◆ **What you will do**
Print everything from the start of the rows below down through the line containing "Looking at the screenshot, I should (1256, 158).", with both ends included and every character kept unchanged.

Entries on locating words and elements:
——————————

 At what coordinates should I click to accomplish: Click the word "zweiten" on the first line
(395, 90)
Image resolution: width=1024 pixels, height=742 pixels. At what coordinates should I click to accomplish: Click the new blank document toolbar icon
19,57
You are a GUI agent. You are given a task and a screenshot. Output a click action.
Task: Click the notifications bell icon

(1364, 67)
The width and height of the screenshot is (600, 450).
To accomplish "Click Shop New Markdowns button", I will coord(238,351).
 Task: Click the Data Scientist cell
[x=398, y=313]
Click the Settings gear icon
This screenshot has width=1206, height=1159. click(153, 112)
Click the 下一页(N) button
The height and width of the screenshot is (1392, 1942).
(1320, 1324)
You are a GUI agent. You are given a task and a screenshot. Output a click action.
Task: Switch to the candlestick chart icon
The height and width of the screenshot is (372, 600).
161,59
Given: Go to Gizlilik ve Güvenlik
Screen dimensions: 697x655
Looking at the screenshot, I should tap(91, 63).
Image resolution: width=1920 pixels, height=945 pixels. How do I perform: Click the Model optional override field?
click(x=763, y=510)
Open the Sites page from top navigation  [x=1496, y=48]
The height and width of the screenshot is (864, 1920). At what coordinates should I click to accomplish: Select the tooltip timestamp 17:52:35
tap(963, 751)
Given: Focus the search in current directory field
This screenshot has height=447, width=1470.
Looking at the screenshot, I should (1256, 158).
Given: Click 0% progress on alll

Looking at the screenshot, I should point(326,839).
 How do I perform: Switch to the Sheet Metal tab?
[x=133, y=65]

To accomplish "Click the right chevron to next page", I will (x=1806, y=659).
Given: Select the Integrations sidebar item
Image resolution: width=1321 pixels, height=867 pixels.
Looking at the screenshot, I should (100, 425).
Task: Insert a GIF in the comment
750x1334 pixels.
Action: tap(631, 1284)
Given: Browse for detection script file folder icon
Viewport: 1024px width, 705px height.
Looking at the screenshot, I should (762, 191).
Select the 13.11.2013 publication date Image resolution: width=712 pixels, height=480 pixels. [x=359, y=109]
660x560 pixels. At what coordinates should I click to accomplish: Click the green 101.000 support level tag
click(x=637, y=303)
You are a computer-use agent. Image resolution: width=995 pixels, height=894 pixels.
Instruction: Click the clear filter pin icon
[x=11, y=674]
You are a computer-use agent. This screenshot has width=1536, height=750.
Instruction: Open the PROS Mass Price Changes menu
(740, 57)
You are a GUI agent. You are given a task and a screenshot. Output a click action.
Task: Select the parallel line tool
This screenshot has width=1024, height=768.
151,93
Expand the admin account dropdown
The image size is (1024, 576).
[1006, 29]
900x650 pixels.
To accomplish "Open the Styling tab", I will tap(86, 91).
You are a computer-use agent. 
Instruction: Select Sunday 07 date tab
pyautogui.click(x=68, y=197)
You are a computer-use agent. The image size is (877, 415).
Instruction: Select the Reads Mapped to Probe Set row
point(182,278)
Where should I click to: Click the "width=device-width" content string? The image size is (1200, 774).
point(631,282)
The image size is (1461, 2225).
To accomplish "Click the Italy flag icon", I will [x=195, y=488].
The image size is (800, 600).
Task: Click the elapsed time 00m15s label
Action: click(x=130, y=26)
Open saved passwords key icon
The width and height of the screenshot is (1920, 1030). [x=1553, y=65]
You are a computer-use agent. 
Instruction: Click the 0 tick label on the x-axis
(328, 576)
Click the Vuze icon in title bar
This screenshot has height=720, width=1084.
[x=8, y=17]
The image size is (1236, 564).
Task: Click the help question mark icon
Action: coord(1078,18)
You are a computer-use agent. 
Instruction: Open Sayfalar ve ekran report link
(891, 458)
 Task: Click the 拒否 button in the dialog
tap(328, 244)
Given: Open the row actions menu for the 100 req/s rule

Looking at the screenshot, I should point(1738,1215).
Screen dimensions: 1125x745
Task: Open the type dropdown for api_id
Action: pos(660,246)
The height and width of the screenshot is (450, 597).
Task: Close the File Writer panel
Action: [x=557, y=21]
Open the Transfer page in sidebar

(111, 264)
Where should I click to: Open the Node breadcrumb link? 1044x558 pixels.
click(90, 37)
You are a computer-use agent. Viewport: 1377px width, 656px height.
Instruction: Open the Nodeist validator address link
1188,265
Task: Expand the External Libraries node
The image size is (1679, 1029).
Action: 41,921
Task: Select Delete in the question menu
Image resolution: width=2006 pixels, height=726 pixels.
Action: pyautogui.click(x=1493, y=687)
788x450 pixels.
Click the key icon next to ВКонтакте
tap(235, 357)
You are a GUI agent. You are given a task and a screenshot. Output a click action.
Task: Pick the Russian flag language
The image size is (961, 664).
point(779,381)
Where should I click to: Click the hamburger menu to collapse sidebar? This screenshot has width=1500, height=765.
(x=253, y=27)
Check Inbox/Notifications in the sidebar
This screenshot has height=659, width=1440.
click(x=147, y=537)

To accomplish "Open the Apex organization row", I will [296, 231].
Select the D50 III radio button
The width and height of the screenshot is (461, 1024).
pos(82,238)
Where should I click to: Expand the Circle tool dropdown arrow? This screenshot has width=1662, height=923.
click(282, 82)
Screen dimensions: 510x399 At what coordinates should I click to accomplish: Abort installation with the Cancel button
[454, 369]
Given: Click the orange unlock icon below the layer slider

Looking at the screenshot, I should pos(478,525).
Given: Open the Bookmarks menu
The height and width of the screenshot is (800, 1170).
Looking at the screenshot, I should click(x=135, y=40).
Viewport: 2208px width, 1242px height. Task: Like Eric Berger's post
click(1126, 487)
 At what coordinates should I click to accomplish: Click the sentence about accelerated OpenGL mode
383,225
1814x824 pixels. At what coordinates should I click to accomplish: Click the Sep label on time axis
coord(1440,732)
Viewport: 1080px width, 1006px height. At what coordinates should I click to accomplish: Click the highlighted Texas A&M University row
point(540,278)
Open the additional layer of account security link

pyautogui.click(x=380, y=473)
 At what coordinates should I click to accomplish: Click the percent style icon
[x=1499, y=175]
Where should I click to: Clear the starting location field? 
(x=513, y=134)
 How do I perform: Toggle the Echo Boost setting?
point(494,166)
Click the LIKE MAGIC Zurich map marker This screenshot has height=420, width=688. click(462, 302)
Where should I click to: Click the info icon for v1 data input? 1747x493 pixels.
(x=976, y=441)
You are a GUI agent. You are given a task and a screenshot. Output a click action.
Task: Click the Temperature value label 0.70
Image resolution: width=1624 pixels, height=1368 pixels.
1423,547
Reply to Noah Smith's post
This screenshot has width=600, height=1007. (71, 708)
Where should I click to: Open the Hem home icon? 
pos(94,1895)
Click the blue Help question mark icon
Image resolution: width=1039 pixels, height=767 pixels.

——————————

◆ **Reply to the exercise**
 At what coordinates should I click to accomplish: Click the word "zweiten" on the first line
(395, 90)
Image resolution: width=1024 pixels, height=742 pixels. At what coordinates should I click to accomplish: Click the new blank document toolbar icon
19,57
You are a GUI agent. You are given a task and a screenshot. Output a click action.
Task: Click the notifications bell icon

(1364, 67)
The width and height of the screenshot is (600, 450).
To accomplish "Click Shop New Markdowns button", I will coord(238,351).
 Task: Click the Data Scientist cell
[x=398, y=313]
Click the Settings gear icon
This screenshot has width=1206, height=1159. click(153, 112)
Click the 下一页(N) button
The height and width of the screenshot is (1392, 1942).
(1320, 1324)
You are a GUI agent. You are given a task and a screenshot. Output a click action.
Task: Switch to the candlestick chart icon
The height and width of the screenshot is (372, 600).
161,59
Given: Go to Gizlilik ve Güvenlik
Screen dimensions: 697x655
Looking at the screenshot, I should tap(91, 63).
Image resolution: width=1920 pixels, height=945 pixels. How do I perform: Click the Model optional override field?
click(x=763, y=510)
Open the Sites page from top navigation  [x=1496, y=48]
The height and width of the screenshot is (864, 1920). At what coordinates should I click to accomplish: Select the tooltip timestamp 17:52:35
tap(963, 751)
Given: Focus the search in current directory field
This screenshot has height=447, width=1470.
Looking at the screenshot, I should (1256, 158).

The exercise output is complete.